▶ Yapılacak görev
Aşağıdaki öğelerden "resolution" sözcüğünü içeren satırların hepsini ayıklayıp aynen aktarın.

▶ İşlenecek öğeler
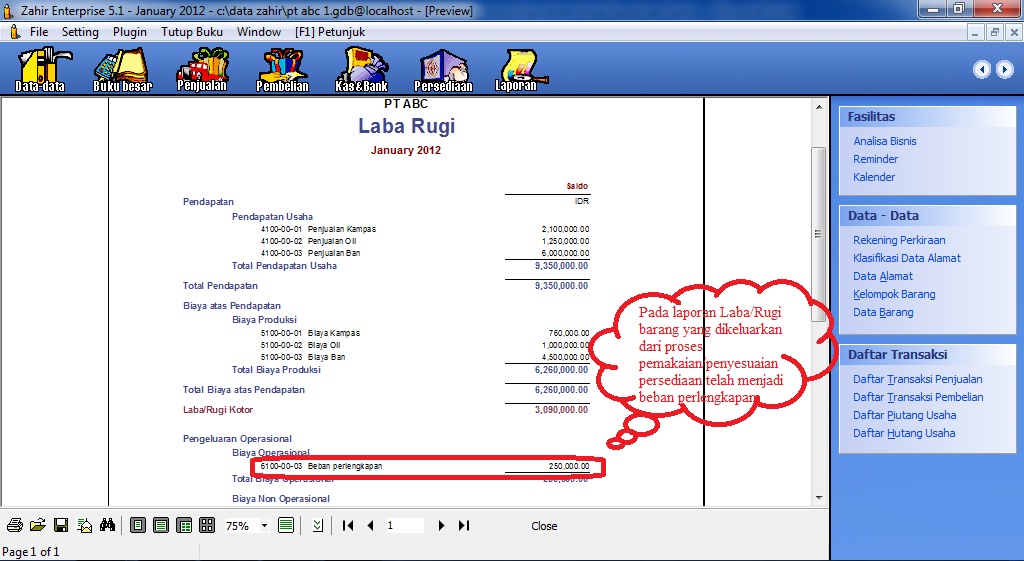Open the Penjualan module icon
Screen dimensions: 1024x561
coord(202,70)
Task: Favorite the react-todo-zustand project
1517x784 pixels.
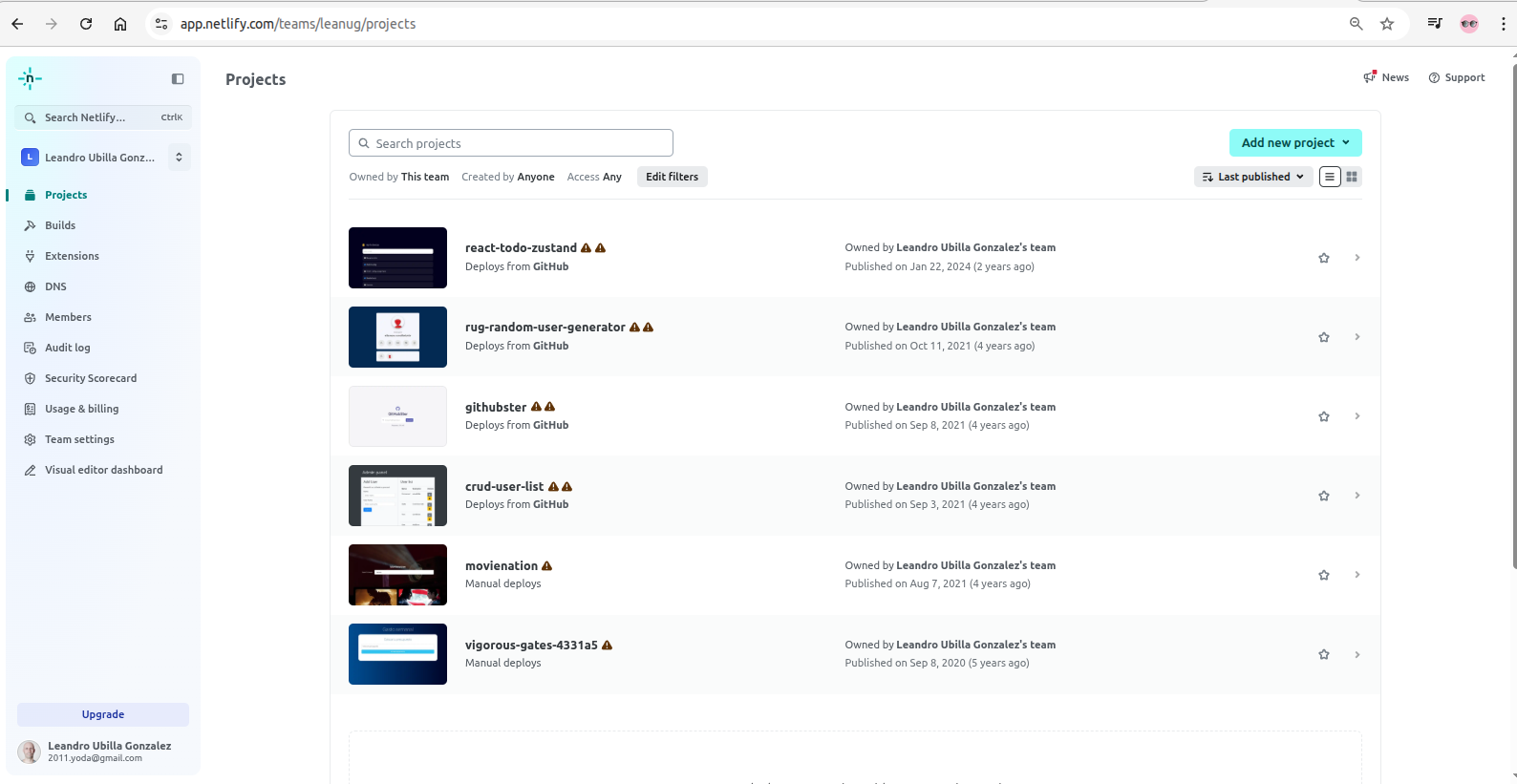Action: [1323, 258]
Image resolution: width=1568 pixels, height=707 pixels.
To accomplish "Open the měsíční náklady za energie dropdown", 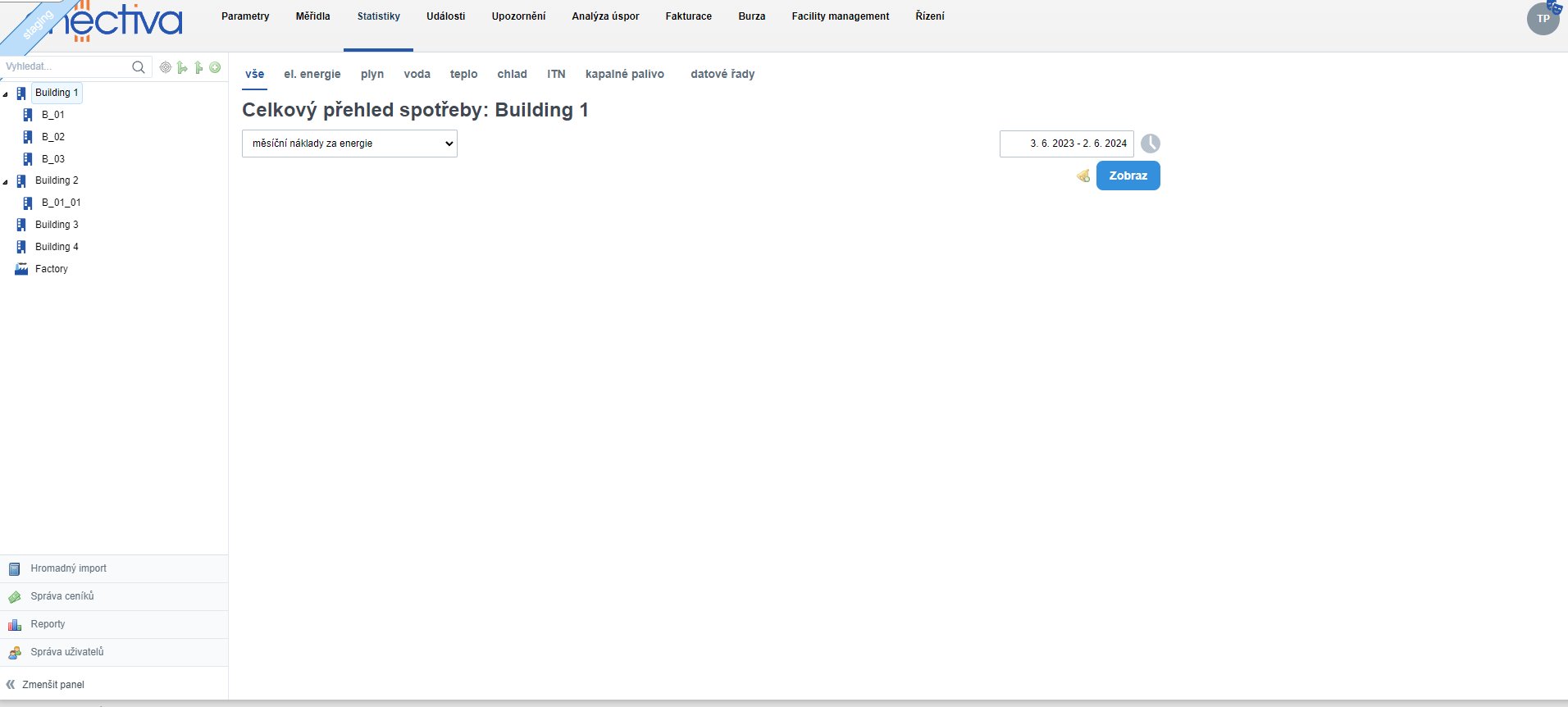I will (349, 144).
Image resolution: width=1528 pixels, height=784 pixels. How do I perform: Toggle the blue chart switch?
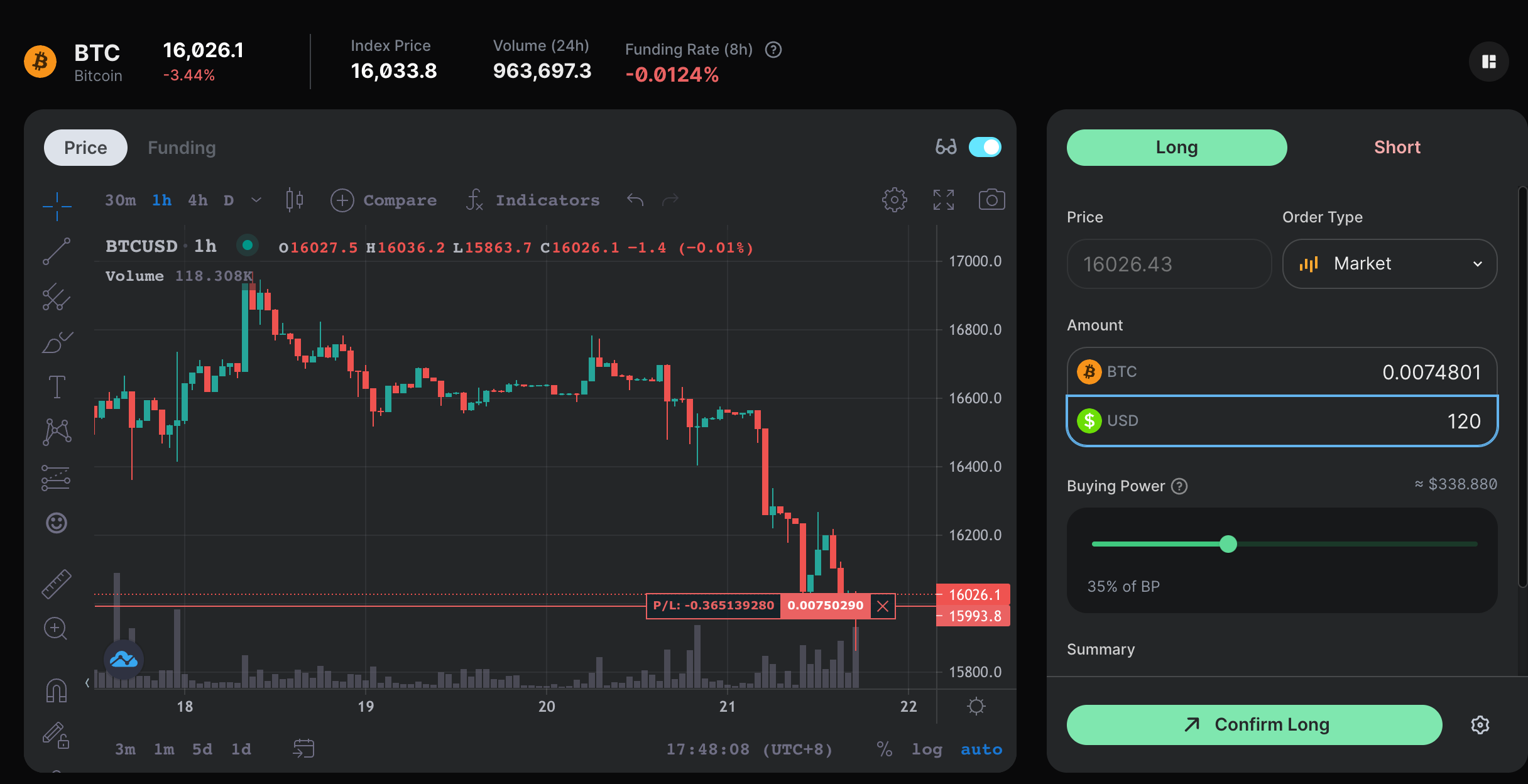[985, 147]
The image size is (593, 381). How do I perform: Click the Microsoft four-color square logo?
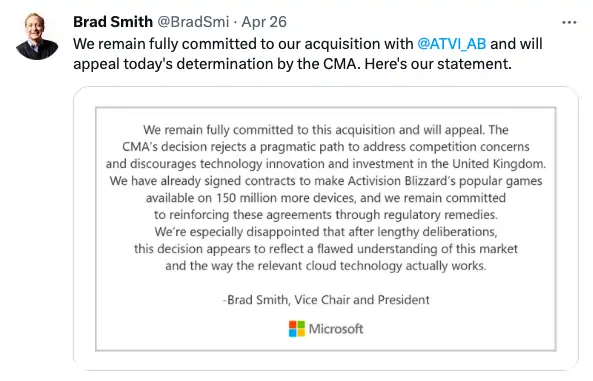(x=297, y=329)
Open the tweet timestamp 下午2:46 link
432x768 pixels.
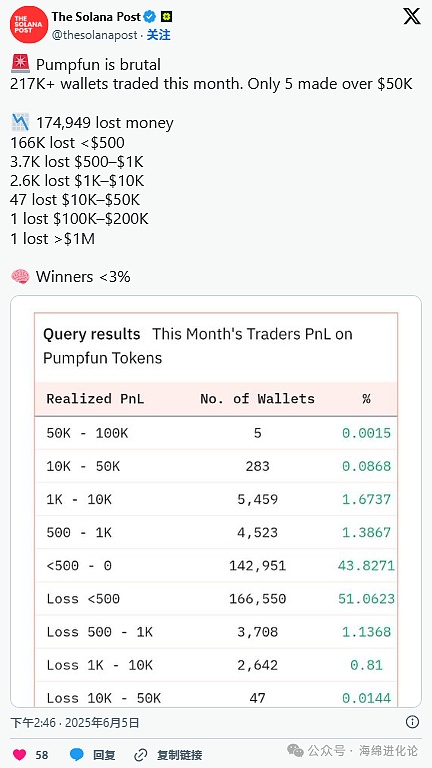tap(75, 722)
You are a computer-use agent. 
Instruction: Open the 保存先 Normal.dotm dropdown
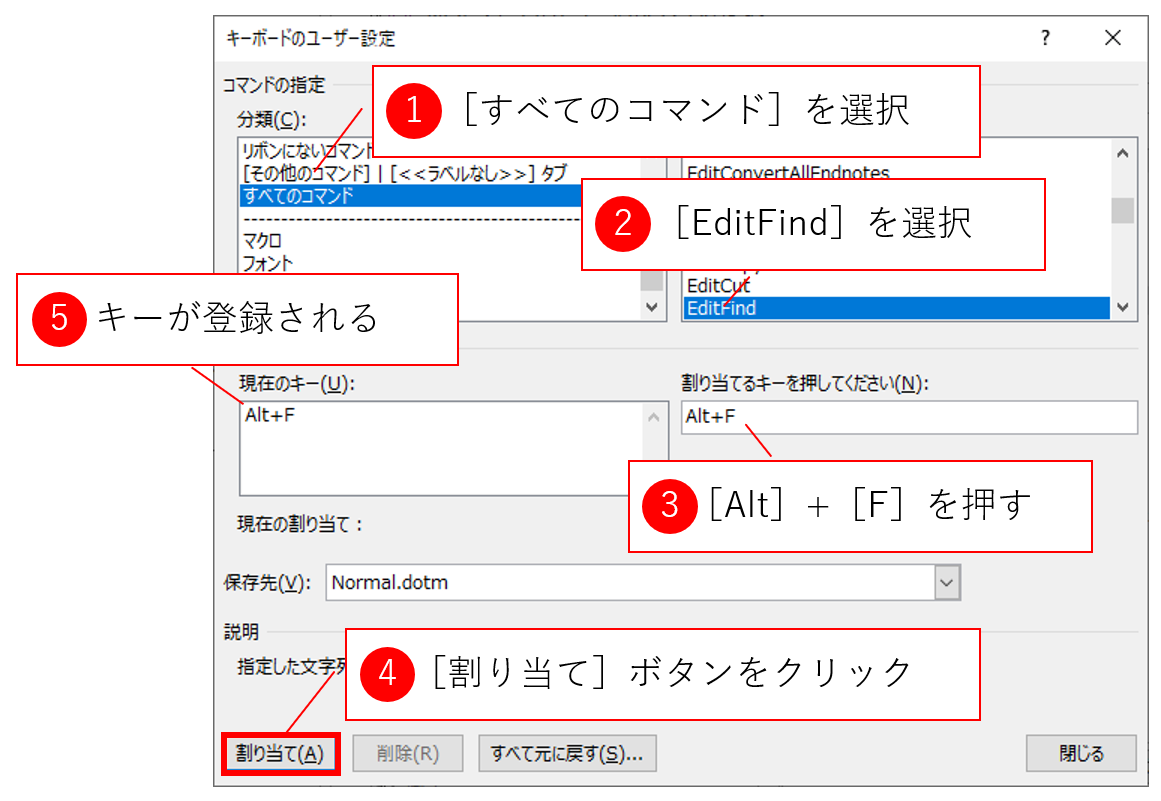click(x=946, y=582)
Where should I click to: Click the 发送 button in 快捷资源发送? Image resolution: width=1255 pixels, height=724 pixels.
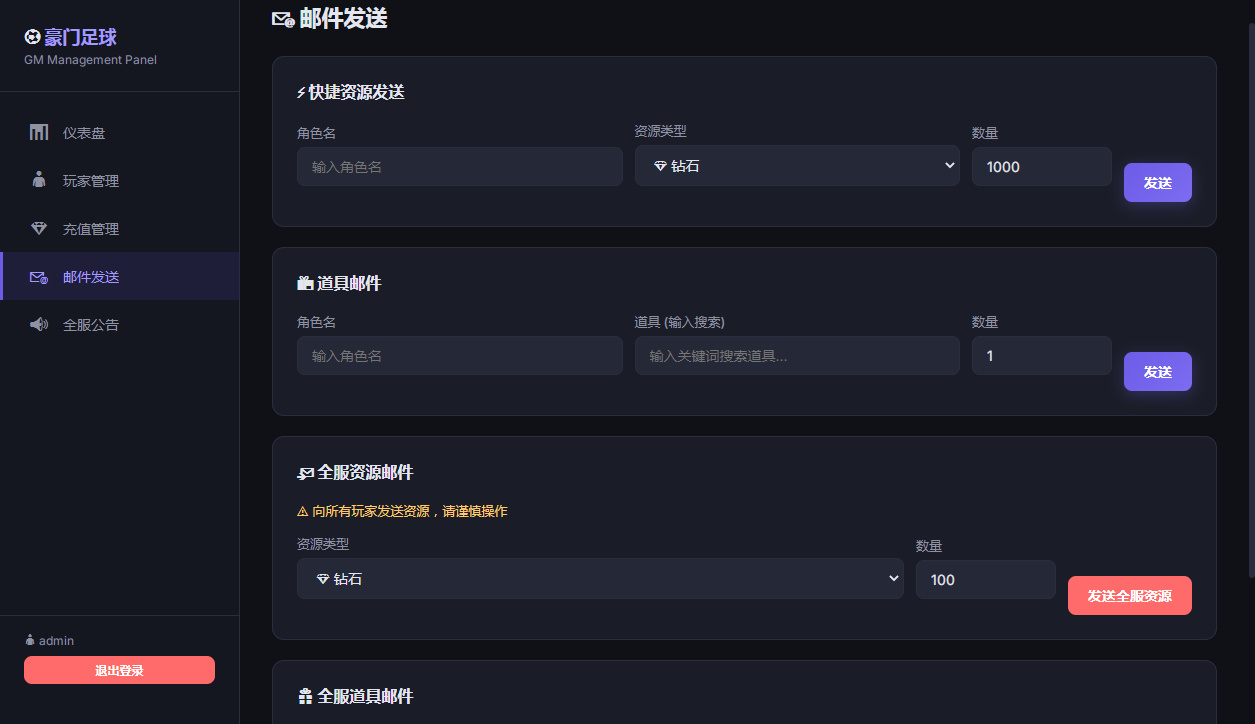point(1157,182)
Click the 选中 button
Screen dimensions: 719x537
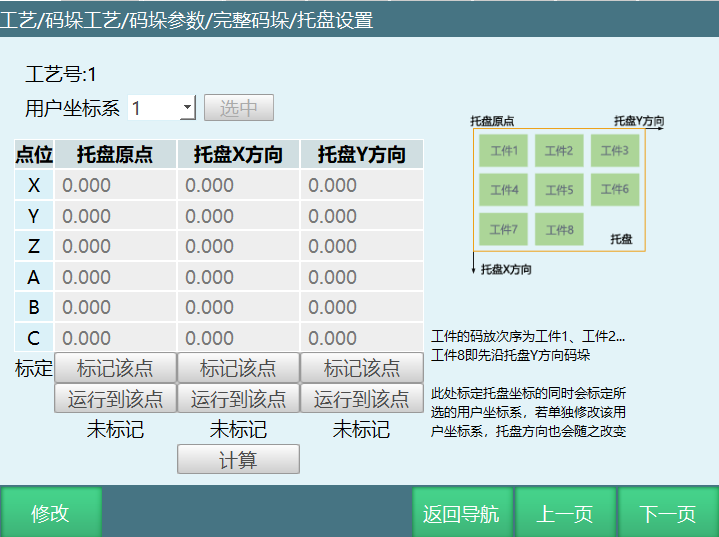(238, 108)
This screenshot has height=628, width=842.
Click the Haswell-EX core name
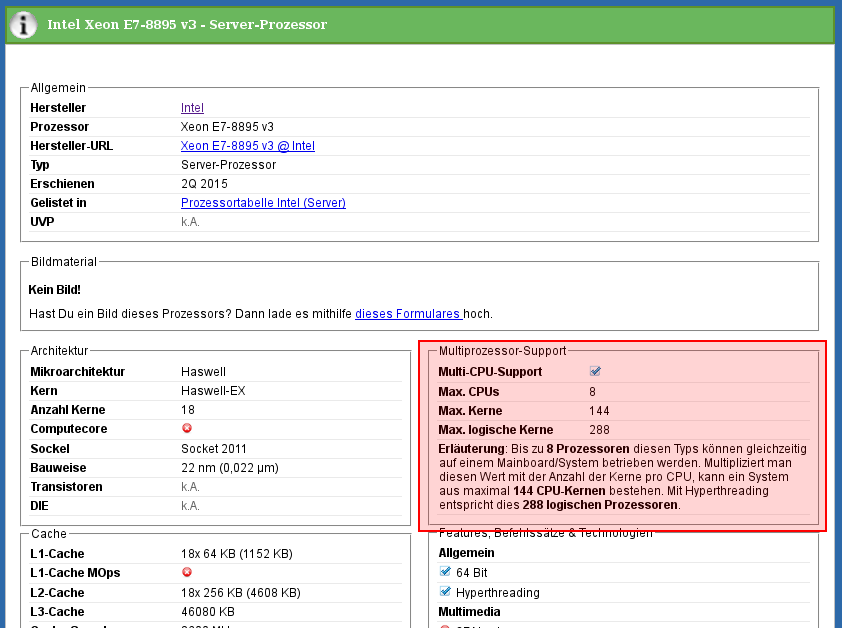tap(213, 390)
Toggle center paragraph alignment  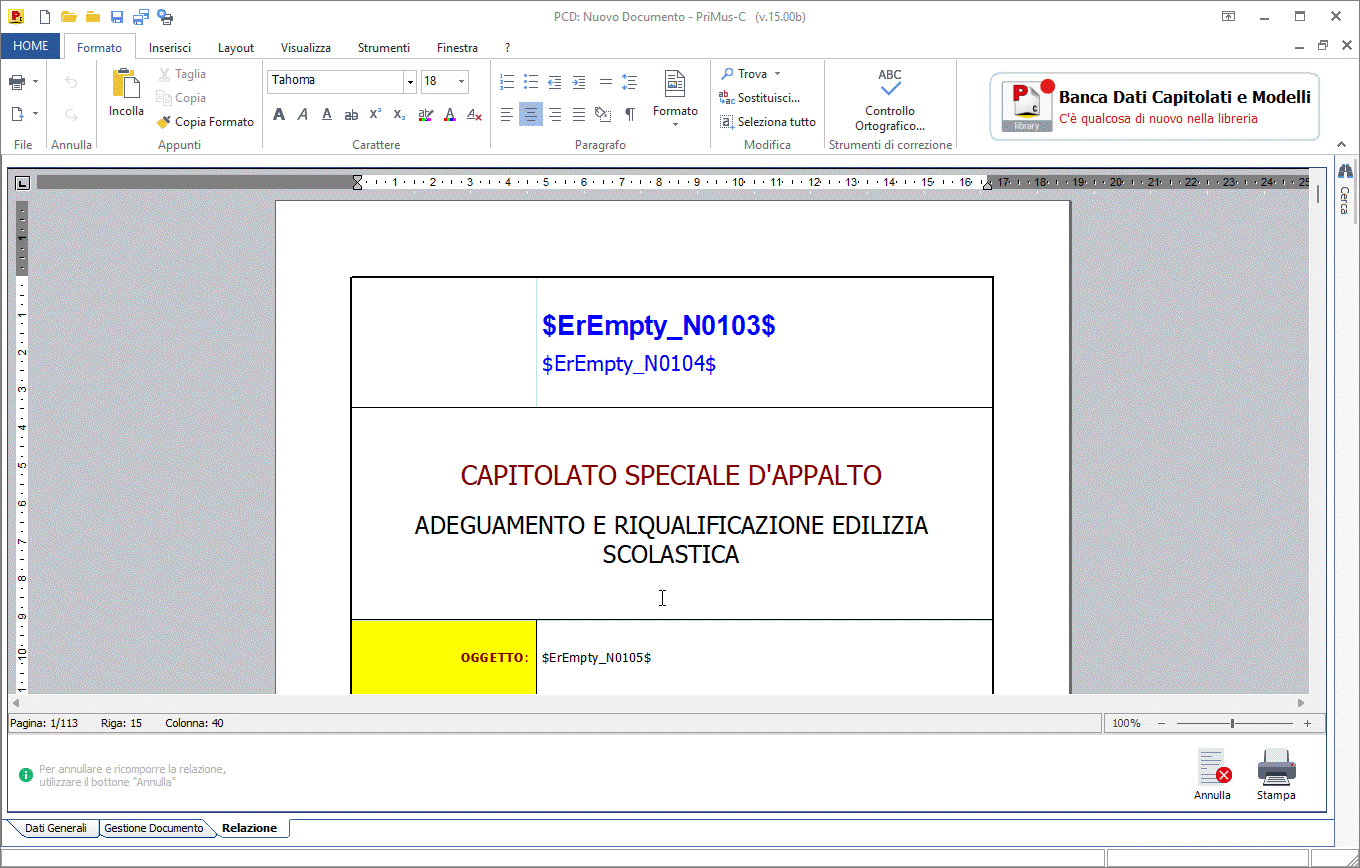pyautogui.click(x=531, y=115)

▶ Görevin cevabı
Image resolution: width=1568 pixels, height=707 pixels.
Image resolution: width=1528 pixels, height=784 pixels. How do I perform: Toggle the blue chart switch?
Where should I click to: Click the 发送 button in 快捷资源发送? Image resolution: width=1255 pixels, height=724 pixels.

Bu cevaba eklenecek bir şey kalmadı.